2. Importance scoring: Go beyond intuition. Use machine learning-based methods to quantify which features actually carry predictive power.
3. Contribution analysis: Quantify how much a set of new features improves your model. Test candidate features against your current ones across any metric, including custom business metrics, and get statistical significance out of the box.
Modules
gyokuken - Visual feature analysis
Named after Megumi's shikigami gyokuken (玉犬, the Divine Dogs), used for tracking and sensing. This module helps you track and sense the true nature of your features.
| Function | Description |
|---|---|
plot_bivariate |
Mean target rate per feature bucket vs. observation counts. Adapts automatically to continuous and categorical features. Missing values get their own bucket. |
plot_distribution |
Feature distribution grouped by target. Supports histogram, KDE, violin, and boxplot. |
plot_correlation |
Lower triangle correlation heatmap. Supports Pearson, Spearman, and Kendall. |
plot_missing |
Horizontal bar chart of missing value percentages, sorted by severity. |
Usage example:
from megumi.gyokuken import plot_bivariate, plot_distribution, plot_correlation, plot_missing
plot_bivariate(df, feature="age", target="default")
plot_distribution(df, feature="income", target="default", kind="violin")
plot_correlation(df)
plot_missing(df)
All visualisations adapt to the target type automatically: binary classification, multiclass classification, or regression.
bansho - SHAP-based feature importance scoring
Named after Megumi's shikigami Banshō (万象, Max Elephant) (a heavy, water releasing shikigami). This module uses machine learning and SHAP values to reveal which features carry real predictive power.

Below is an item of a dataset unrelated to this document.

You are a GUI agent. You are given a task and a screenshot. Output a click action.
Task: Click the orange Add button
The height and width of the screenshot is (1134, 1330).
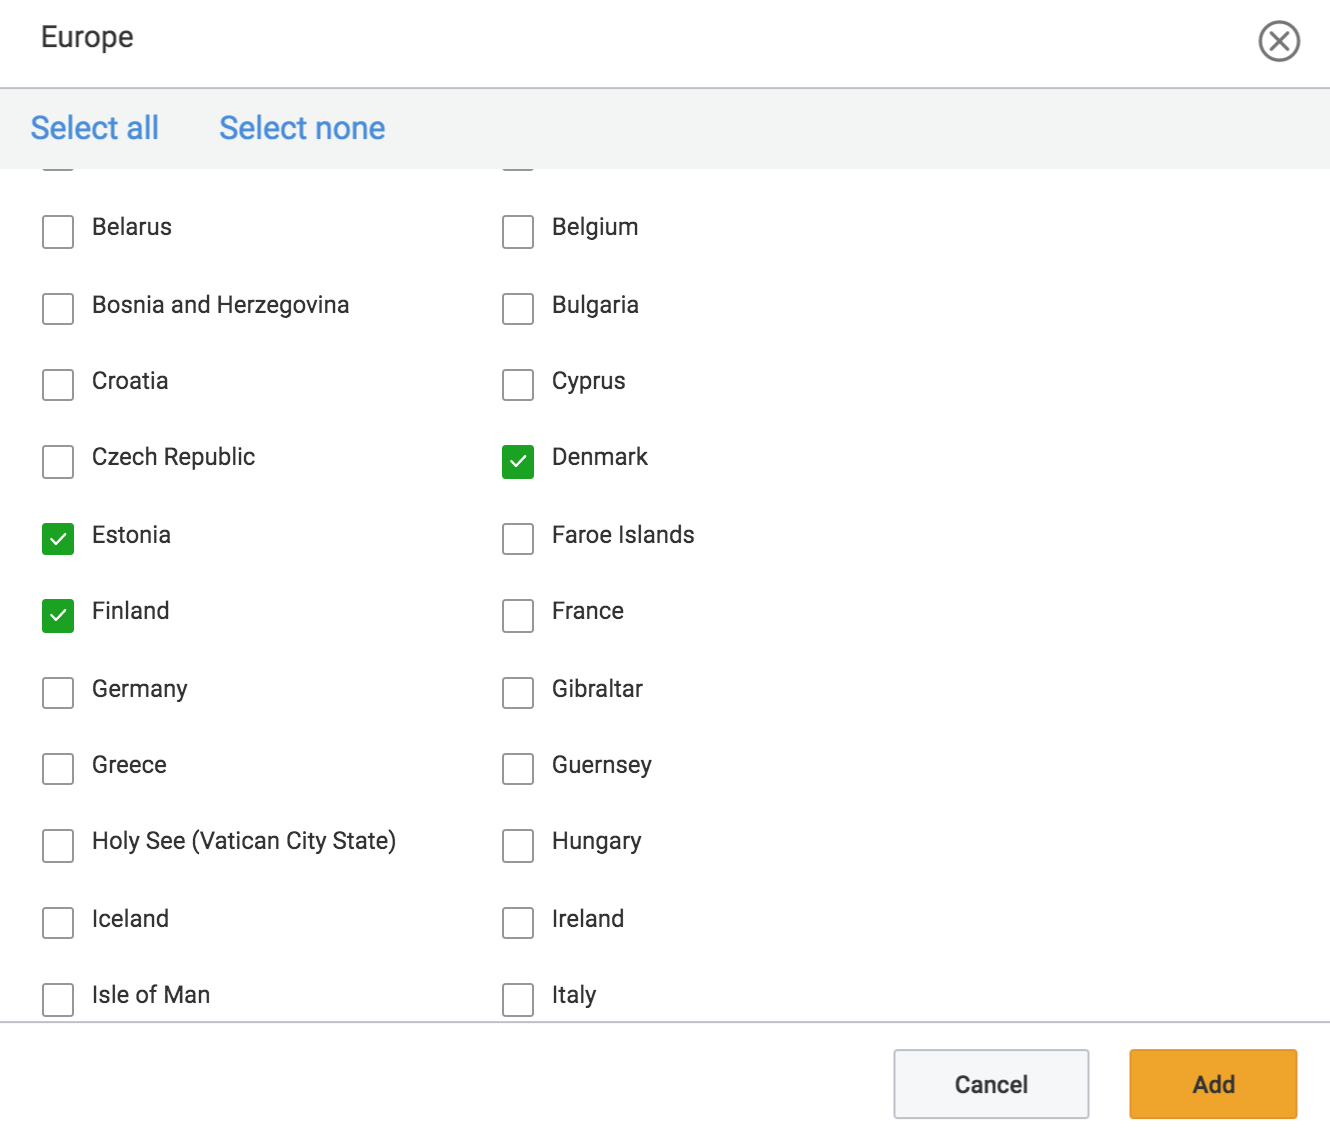(1213, 1084)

Two synthetic random features (RANDOM_1, RANDOM_2) are introduced as baselines before fitting a vanilla machine learning model. Every input feature is ranked by its mean absolute SHAP value and labelled in relation to those baselines:
| Label | Meaning |
|---|---|
predictive |
Mean |SHAP| beats both random features - a genuinely informative feature. |
marginal |
Mean |SHAP| beats one random feature - weak signal, use with caution. |
noise |
Mean |SHAP| beats neither random feature - no detectable predictive power. |
| Function | Description |
|---|---|
score_features |
Fit a vanilla model, compute SHAP values, and return a ranked DataFrame of features labelled by predictive power. |
Usage example:
from sklearn.model_selection import train_test_split
from megumi.bansho import score_features
df_train, df_val = train_test_split(df, test_size=0.2, random_state=42)
result = score_features(df_train, features=["age", "income", "zip"], target="default",
df_val=df_val, random_state=42)
# returns:
# feature predictive_power
# 0 income predictive
# 1 age marginal
# 2 zip noise
Passing df_val is recommended: the forest is fitted on the training set and SHAP values are computed on the held-out set, producing more conservative importance estimates. If omitted, SHAP is computed on the training set directly.
Supports binary classification and regression targets. The strategy parameter is reserved for future model types (e.g. "linear"); currently only "tree" (random forest) is available.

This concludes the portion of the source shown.